---------- Estratto del documento ----------
Grazie a tutti per la collaborazione.

Quando è che si comincia a fare sul serio? Quando è che smetti di giocare? Sembrano le classiche domande che una mamma fa ad un figlio che all’apparenza non vuole crescere, che non vuole iniziare a prendersi delle responsabilità e credetemi calzano perfettamente con la vita di un calciatore. Non è che uno giocando a calcio di responsabilità non ne abbia, ma sono diverse, sono pesanti, ma diverse. Queste sicuramente serviranno da allenamento per quelle della vita vera, ma sono di un altro tipo. Ci tengo ancora a sottolinearlo, non sono né più importanti, ne meno importanti, sono solo diverse. Comunque io ricordo benissimo quando avvenne.
Ogni partita che giochi da bambino è solo una sfida che i tuoi amici e tu fate contro altri, è qualcosa che rafforza un rapporto oltre che ovviamente diverte. Un gioco come un altro solo che coinvolge tante persone con le quali poi ridi, litighi, scherzi e soprattutto cresci. Lo sport dovrebbe educare al rispetto e alla collaborazione. Lo sport di squadra poi accentua questo punto: se insieme lottiamo per lo stesso obiettivo, insieme lo otteniamo e lo sforzo di tutti è il successo di ognuno.
I primi allenatori che ho avuto non facevano mai discorsi del genere, perché per un bambino questa cosa è innata, come tante belle virtù dell’infanzia anche questa si perde con il passare degli anni.
---------- Segmento dati ----------
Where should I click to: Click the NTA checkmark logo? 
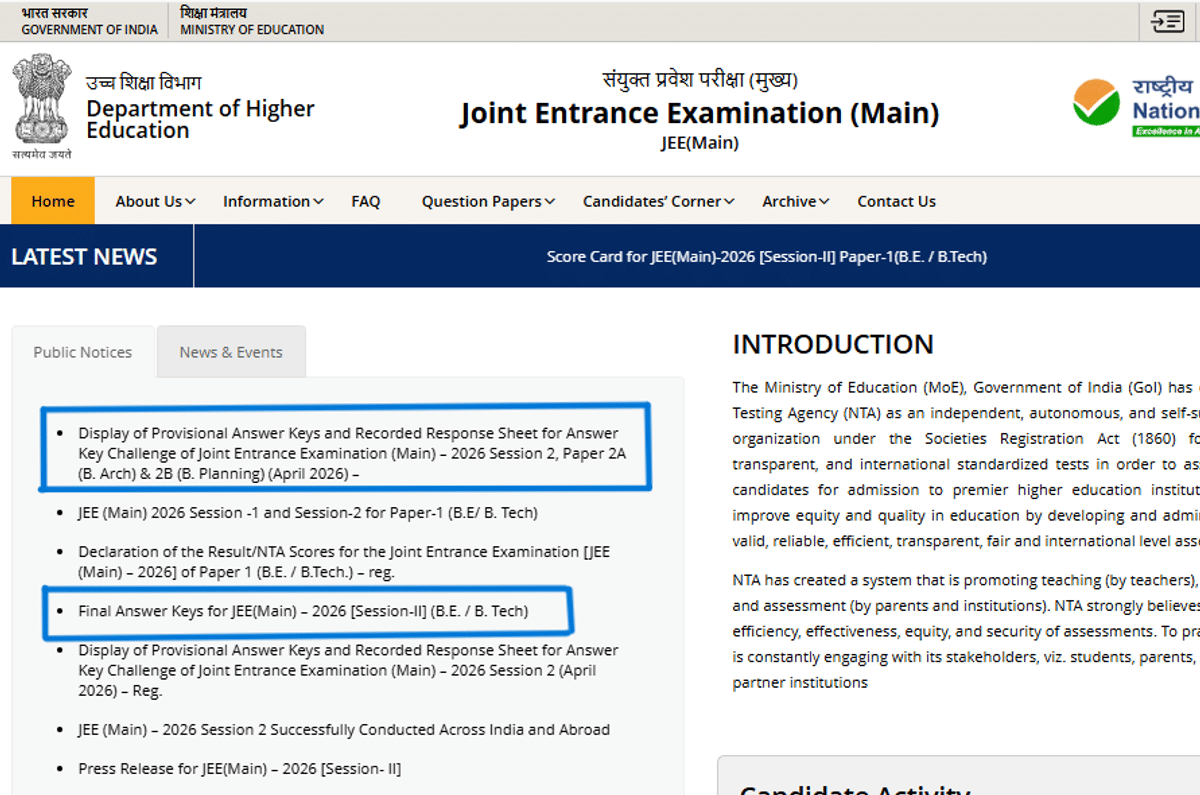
----------
## Compiti scritti:
• 1. Perché, secondo il brano sul calcio, i primi allenatori non facevano mai discorsi sul lottare insieme per lo stesso obiettivo? Rispondi in una o due frasi.
• 2. Scrivi il seguito del brano sul calcio, a partire dalla sua ultima frase.

## Risposte:
• 1. Non li facevano perché per un bambino questa idea è innata. Come tante belle virtù dell'infanzia, però, si perde con il passare degli anni.

• 2.
Intervenivano solo quando si creavano degli individualismi importanti oppure qualcuno veniva estraniato dal gruppo perché  ritenuto più debole (come talaltro succede in natura). In quel caso quasi tutti tendevano a far sì che il gruppo trovasse il modo di aiutare il più debole invece di allontanarlo. Mister Valentim era bravissimo in questo, sapeva riconoscere immediatamente chi aveva il carattere da leader e lo invitava ad essere collaborativo immediatamente e a non fare tutto da solo. Più eri bravo e più dovevi essere al servizio della squadra. Non c’era un capitano, ma lo si faceva a turno e chi era il prescelto per la partita, tutta la settimana precedente doveva raccattare i palloni dell’allenamento, raccogliere i birilli che aveva sistemato il Mister, distribuire le casacche e il giorno della gara arrivare per primo e aiutare a disegnare le linee del campo. Non solo, per quella settimana era responsabile dei suoi compagni, quindi doveva essere certo che arrivassero puntuali agli allenamenti e accertarsi della loro salute. Se si ammalavano, era compito suo avvertire il Mister che avrebbe poi trovato il sostituto o chiesto il rinvio della gara. Educare alla responsabilità! A me piaceva esserlo, me lo sentivo dentro e devo dire che nel corso degli anni, anche quando poi ero relegato nelle panchine, avevo sempre rispetto per chi indossava la fascia e per qualsiasi cosa facevo riferimento a lui, anche quando magari il tipo in questione era uno sbarbatello al quale non importava nulla. Rispetto dei ruoli! Niente invidia, ma solamente collaborazione.
C’è poi un fattore importante da tenere in considerazione ed è l’agonismo. Giocare nel cortile sotto casa o giocare in una gara vera sono due mondi completamente separati. Chi, come il sottoscritto, ha iniziato a giocare da piccolo, viene gradualmente avvicinato all’agonismo e man mano che cresce non si rende poi tanto conto dello stacco che è abissale. Questo non vuol dire che l’agonismo sia meno divertente, ma anche in questo caso posso dire che è diverso solo che, come una droga, quando lo provi difficilmente poi vuoi tornare indietro. Si gioca per uno scopo, si gareggia per arrivare a vincere. E il cambiamento lo senti alla prima sconfitta.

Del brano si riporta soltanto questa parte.